L’adaptation au changement climatique au cœur du rapport annuel de la Cour des comptes
Pierre Moscovici, premier président de la Cour des comptes, a présenté, le 12 mars, le rapport public annuel 2024, consacré cette année à l’action publique en faveur de l’adaptation au changement climatique.
Pierre Moscovici, premier président de la Cour des comptes, a présenté, le 12 mars, le rapport public annuel (RPA) 2024. Depuis 2022, le RPA n’est plus un best of des rapports de la Cour, mais un focus sur un grand enjeu de l’action publique. Cette année, elle s’est penchée sur L’action publique en faveur de l’adaptation au changement climatique.

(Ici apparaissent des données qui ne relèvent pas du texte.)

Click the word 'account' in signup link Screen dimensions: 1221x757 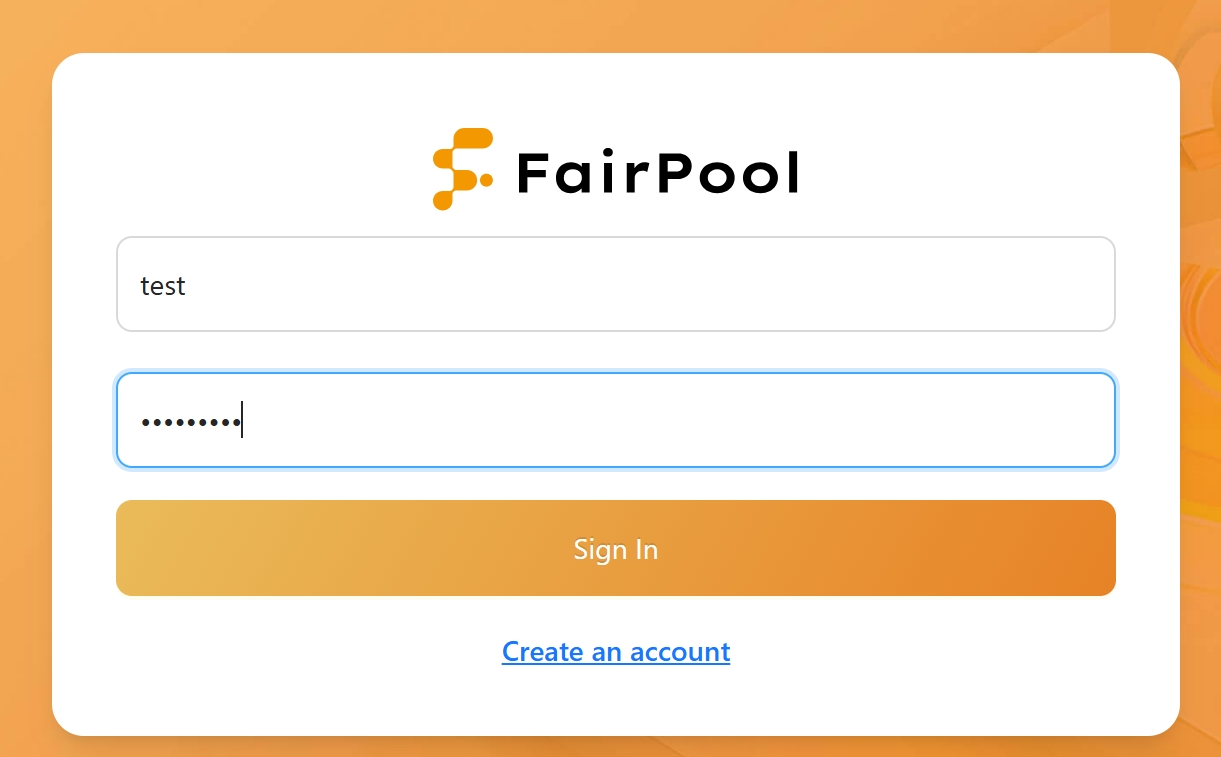click(679, 652)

Toutefois, tradition oblige, le rapport s’ouvre sur la situation des finances publiques. Son premier président juge la situation préoccupante, voire inquiétante. « La France a ainsi entamé l’exercice 2024 avec des finances publiques parmi les plus dégradées de la zone euro » L’année 2023 a été une « année blanche » sur la trajectoire de réduction du déficit public qui devrait atteindre 4,9 % du produit intérieur brut. De plus, la Cour juge trop optimisme la prévision de croissance, même abaissée à 1 % en février. « Malgré ces annonces, je le dis sans détour, l’objectif de déficit pour 2024 n’est pas acquis », met en garde le premier président. Pour respecter la trajectoire de dépenses affichée par le gouvernement, il faudrait, en plus des 10 milliards de réduction des dépenses de l’État annoncées en février, réaliser environ 50 Md€ d’économies nouvelles entre 2025 et 2027. « C’est faisable à condition de miser sur la qualité de la dépense. »
Planifier
Pour en revenir au thème 2024, le rapport observe que les effets du changement climatique ont un impact sur les grandes infrastructures, l’habitat, la nature et les personnes. Sur le parc existant, les principaux efforts d’investissement public suivent plutôt une logique de réparation que d’adaptation. Et, ajoute la Cour, « la stratégie immobilière de l’État n’a pas encore pris en compte l’adaptation, la priorité ayant été accordée à l’atténuation des émissions de gaz à effet de serre ». Pierre Moscovici invite à « rectifier cet angle mort ».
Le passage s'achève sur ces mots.